Is Personalization Always Dangerous?
Two days after recommending ‘personalization’ to a client’s site that wasn’t making use of user viewing history, I watched Eli Pariser’s TED talk about the filter bubble. He explains how personalization online—Google, Facebook, etc.— is dangerously limiting our world view. I panicked, thinking I had subconsciously sipped the personalization potion. After all, much user interview analysis seemed to suggest that personalized suggestions—those that were taking into account viewing history—would enhance the already positive experience these users were having. For this client, I had assumed suggestions of relevant learning topics would be beneficial to their users. Am I wrong? I wonder, where do we draw the line between personalization that is harmless or helpful to our UX and that which skews our world view?

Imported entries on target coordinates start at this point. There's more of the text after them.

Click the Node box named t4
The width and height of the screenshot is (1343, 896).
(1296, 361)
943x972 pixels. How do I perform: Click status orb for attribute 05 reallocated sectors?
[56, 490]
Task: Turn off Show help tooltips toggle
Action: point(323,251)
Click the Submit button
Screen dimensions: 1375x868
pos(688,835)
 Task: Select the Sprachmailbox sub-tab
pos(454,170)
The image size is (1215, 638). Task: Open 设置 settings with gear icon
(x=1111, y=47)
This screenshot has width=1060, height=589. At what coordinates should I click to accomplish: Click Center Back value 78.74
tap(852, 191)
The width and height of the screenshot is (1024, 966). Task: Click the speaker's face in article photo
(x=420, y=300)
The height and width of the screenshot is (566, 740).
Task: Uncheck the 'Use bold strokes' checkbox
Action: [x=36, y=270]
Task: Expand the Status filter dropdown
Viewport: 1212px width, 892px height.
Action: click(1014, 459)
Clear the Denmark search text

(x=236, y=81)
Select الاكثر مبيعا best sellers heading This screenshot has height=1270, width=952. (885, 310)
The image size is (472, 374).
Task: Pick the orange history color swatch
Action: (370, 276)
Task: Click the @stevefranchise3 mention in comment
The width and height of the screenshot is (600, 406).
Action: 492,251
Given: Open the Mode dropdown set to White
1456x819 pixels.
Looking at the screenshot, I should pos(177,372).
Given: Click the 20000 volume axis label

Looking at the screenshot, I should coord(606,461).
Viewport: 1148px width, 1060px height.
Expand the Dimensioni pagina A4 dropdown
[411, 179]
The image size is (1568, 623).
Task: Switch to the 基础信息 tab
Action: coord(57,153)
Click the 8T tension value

If I search Egypt, as Pariser reveals, I get a different result than you do, based on 57 signals that Google uses to personalize your search results. The biggest issue, he suggests, is that we don’t see what is being filtered out. It’s not as though certain results are ‘grayed out’ or off to the side. We just flat out see a selective list. Now, I want some information filtered the same for everyone – like the news, for example. It is disturbing to think I could be viewing news online and only see travel stories while my neighbor sees stories about riots when we both search for ‘Egypt.’ But, is there information that is actually beneficial to personalize? If I go on Netflix, YouTube, Epicurious, Yelp or Amazon do I want to see the same results as my neighbors? What’s in my best interest? Or what’s in the collective best interest? Is there a metric that we can use that helps us figure out when personalization is harmless and when we should stay away?